Using csvformat from csvkit:

$ csvformat -D ';' file | tr , . | csvformat -d ';'
ID,PRICE,QUANTITY,ARRIVAL
01299,41.5,1,0
26528,412.03,0,0
38080,2.35,0,0
38081,2.35,0,0

The above command changes the CSV delimiter from the default comma to semi-colon. It then changes all remaining commas into dots before changing the field delimiter back to comma.

Alternatively, convert the CSV to JSON using csvjson and modify the data with jq:

$ csvjson -I file | jq -r '(.[0] | keys_unsorted | @csv), (map(.PRICE |= sub(",";".") | [.[]] | @csv)[])'
"ID","PRICE","QUANTITY","ARRIVAL"
"01299","41.5","1","0"
"26528","412.03","0","0"
"38080","2.35","0","0"
"38081","2.35","0","0"

Pass this through csvformat (with no arguments) if you want to remove any unneeded quotes.

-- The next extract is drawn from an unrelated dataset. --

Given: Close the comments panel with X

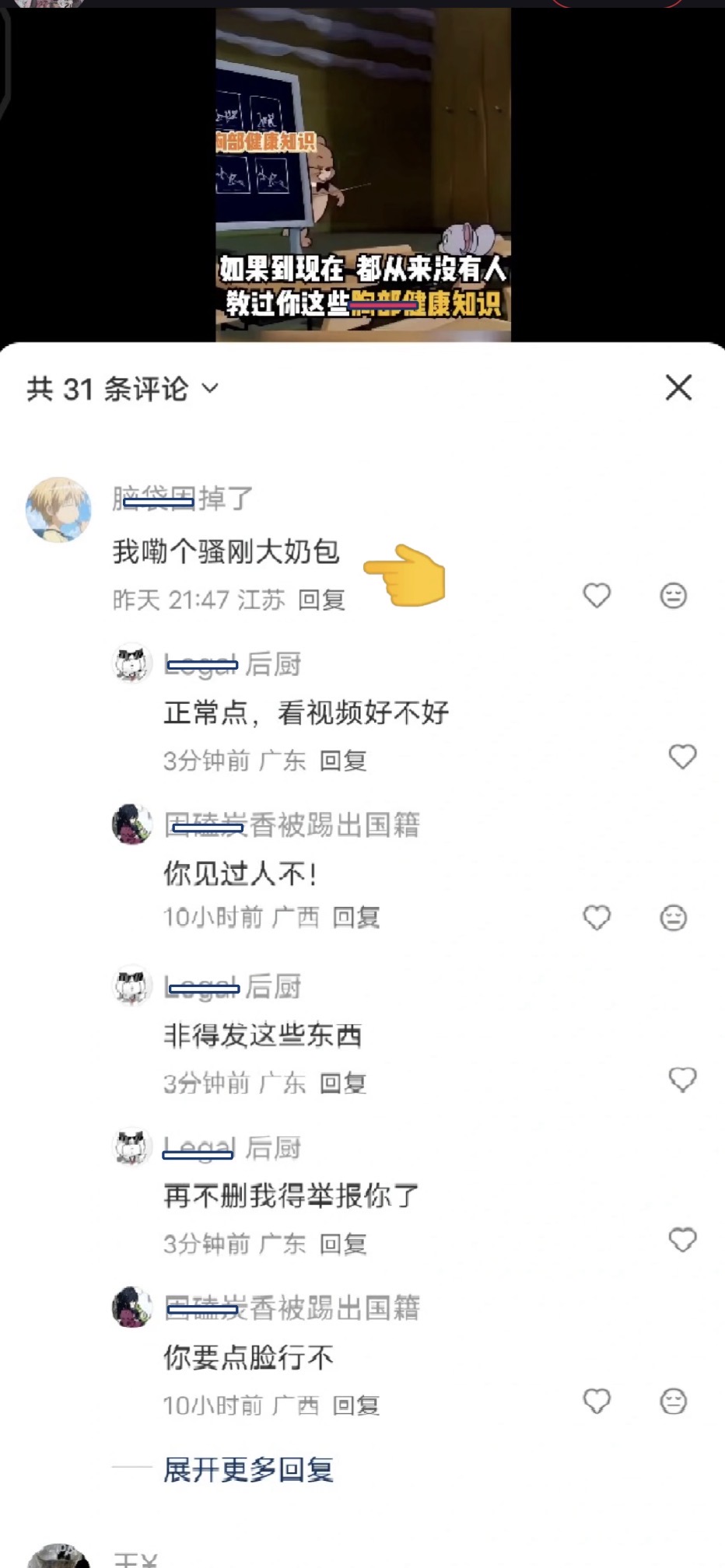Looking at the screenshot, I should point(678,387).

The jq expression first outputs the header by taking the keys from the first object in the input array. It then modifies the PRICE field of each element (changes the comma into a dot) and formats the values as CSV for output.

The difference in effect between this second variation and the first is that we only ever affect the PRICE column. Any embedded commas in any other field will be untouched.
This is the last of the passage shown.